Lleno de ira, arañó la pared que tenía detrás, dejando marcas.
«¡Nina no solo consuela a ese apestoso “mocoso gato”, sino que incluso lo ha besado!
Es solo reconocer a una maestra, ¡yo también puedo hacerlo!
Y mi forma bestia es mucho más atractiva que la de ese mocoso.
A las hembras les encanta».
Nina le dijo a Mino: —Mino, ¿podrías limpiar aquí?
Llevaré a Pequeña Flor adentro para vendarlo de nuevo—.
—Mmm, yo limpiaré.
Adelante —respondió Mino con aire sombrío.
Nina llevó al «gatito» adentro, le quitó las vendas de piel y vio que sus heridas habían sanado mucho durante la noche; solo la más grande se había abierto un poco.
Supuso que era gracias a la píldora restauradora de alma.
Su propia habilidad aún era débil; no podría haber funcionado tan bien.
Lo curó de nuevo con su poder, volvió a vendarlo y le recordó: —Hasta que no estés completamente curado, nada de correr por ahí—.
Sal asintió.
Con su velocidad de recuperación, pronto estaría bien.
Esa tarde, Nina y Mino terminaron de hacer la cama para gatos.
Mino sugirió: —Nina, la habitación de la derecha está vacía.
Pongamos la cama para gatos allí y que el gatito duerma en esa habitación—.
Tan pronto como dijo eso, Sal adoptó de nuevo una postura de ataque hacia Mino, con las orejas aplanadas como las alas de un avión.
Mino levantó la barbilla de forma provocadora.
«Venga, pues».
Los dos estaban a punto de pelear de nuevo.
Al ver esto, Nina sintió que realmente necesitaban mejorar su relación.
De lo contrario, ¿cómo podría vivir con este caos todos los días?
Ella dijo: —Sus heridas aún no han sanado.
No me sentiré tranquila dejándolo solo.
Que se quede en tu habitación por ahora—.
Sal estaba a punto de protestar cuando Nina lo interrumpió de inmediato.
—Sin objeciones.
Te quedarás con Mino esta noche.
Él también te salvó, así que tienen que llevarse bien.
Se acabó el pelear—.
Sal se desparramó sobre la mesa, hundiendo la cabeza y enfurruñándose.

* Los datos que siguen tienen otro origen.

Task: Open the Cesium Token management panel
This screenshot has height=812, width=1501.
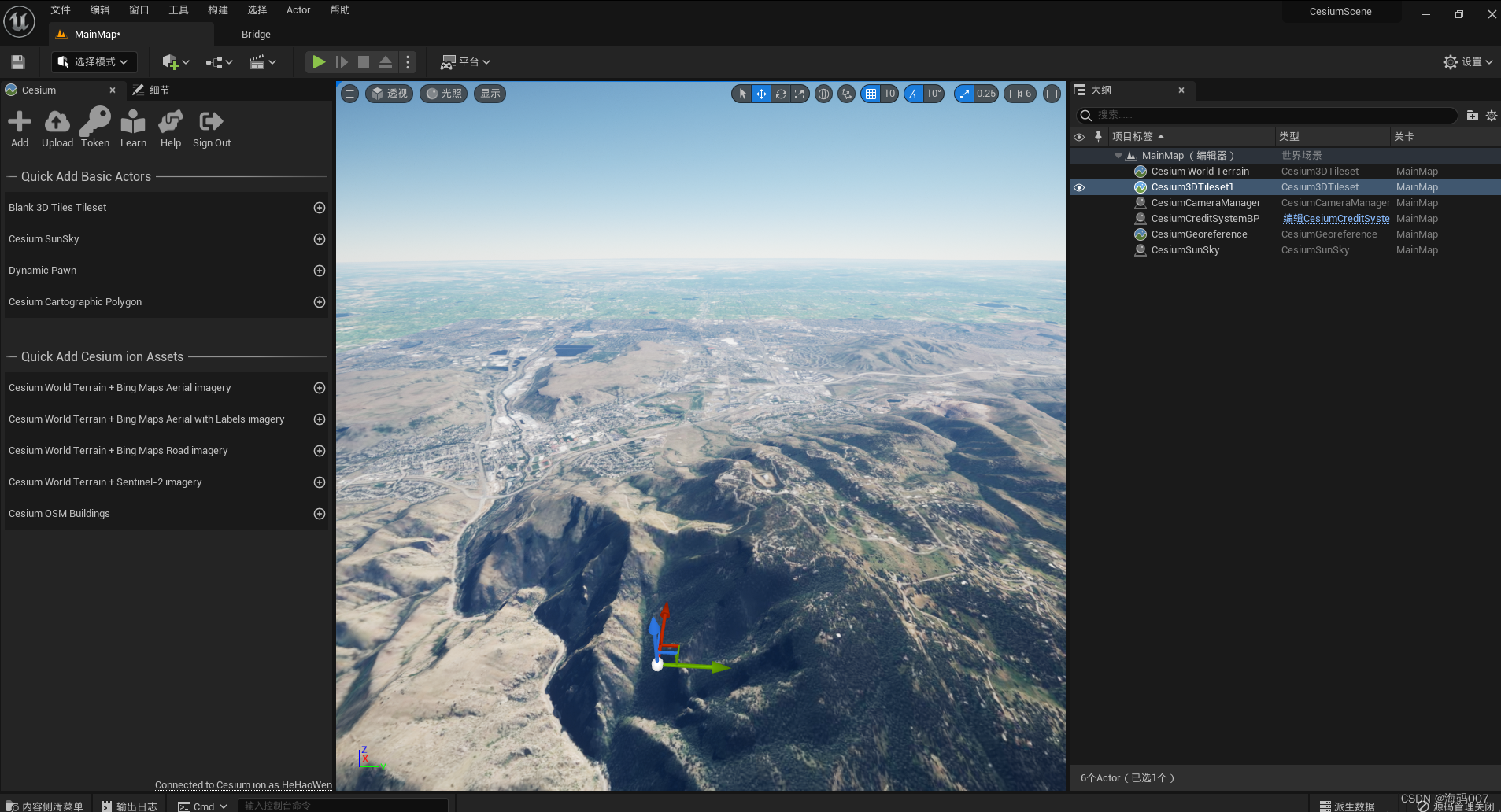Action: point(94,126)
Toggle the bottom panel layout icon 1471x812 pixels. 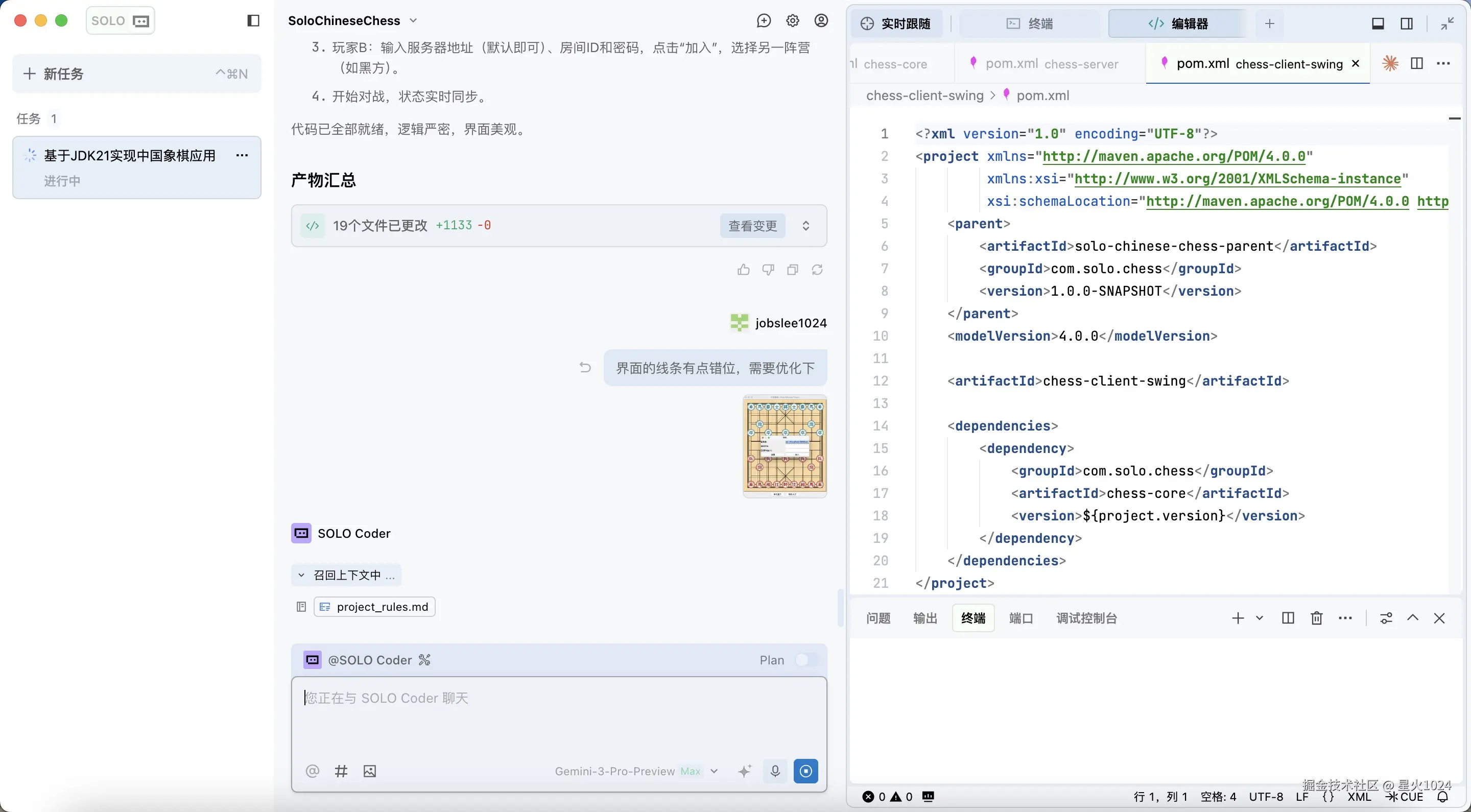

Mino tampoco quería compartir habitación con el apestoso «mocoso gato», pero no se opuso.
Mientras esa cosa no durmiera en la habitación de Nina, todo estaba bien.

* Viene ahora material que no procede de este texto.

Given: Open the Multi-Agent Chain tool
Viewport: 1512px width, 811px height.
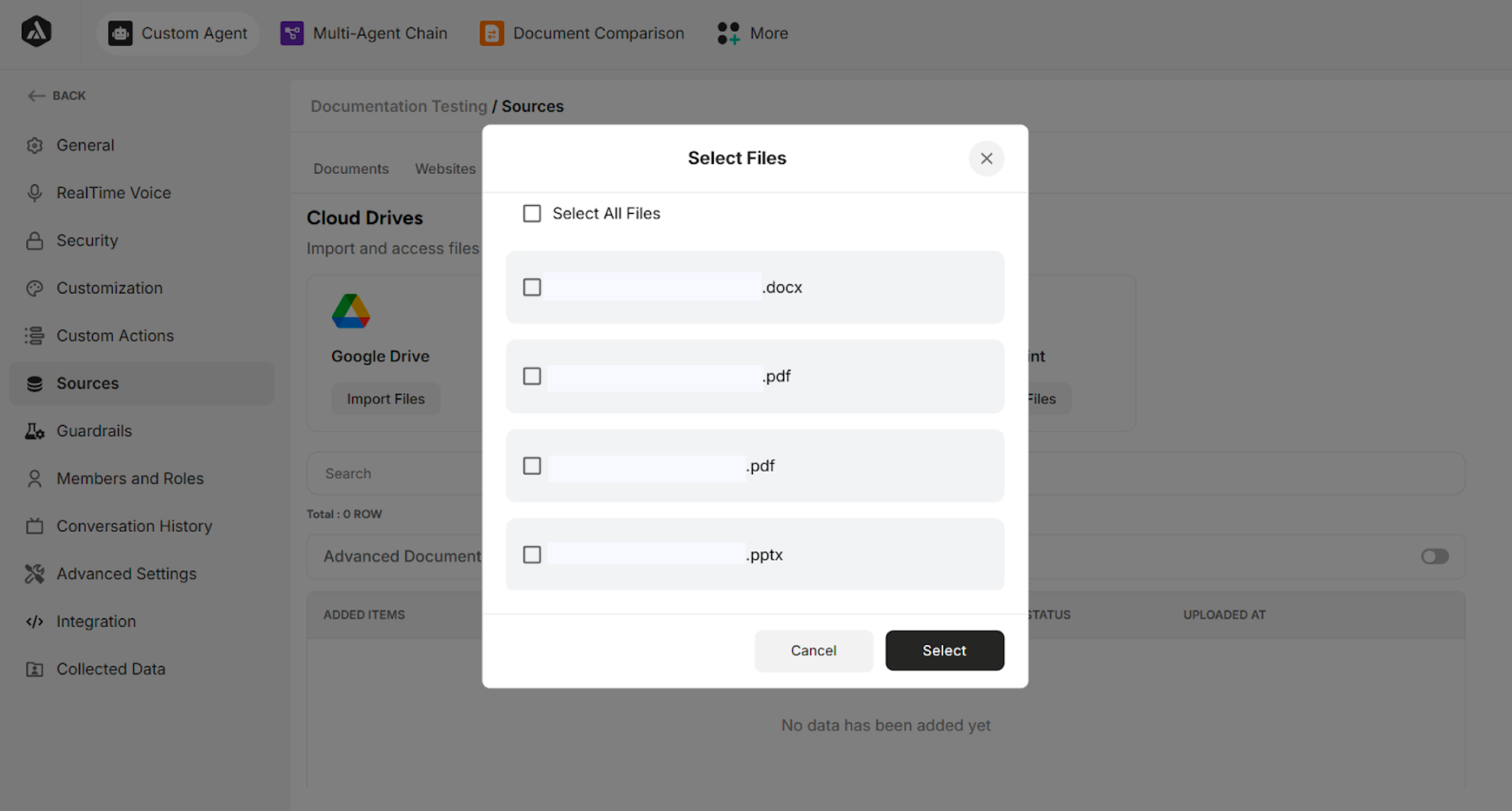Looking at the screenshot, I should tap(364, 34).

Después de arreglarlo todo, Nina fue a asearse.
Mino tomó la cama para gatos con una mano y agarró a Sal por el pescuezo con la otra.
Tomado por sorpresa, Sal fue levantado así como si nada.
Mino lo llevó a la habitación, eligió el peor rincón, lanzó la cama para gatos allí y luego arrojó a Sal sobre ella también.
—Aquí es donde duermes esta noche.
Sal se estabilizó en el momento en que aterrizó y le gruñó a Mino: «Ya verás, macho apestoso».
Miró hacia la habitación de Nina, planeando ir para allá en cuanto ella se durmiera.
Mino vio su pequeño plan de un vistazo.
«¿Quieres ir a la habitación de Nina?
Ni hablar».
A medida que la noche se hacía más profunda y Nina se dormía, Sal se preparó para escabullirse e ir a buscarla.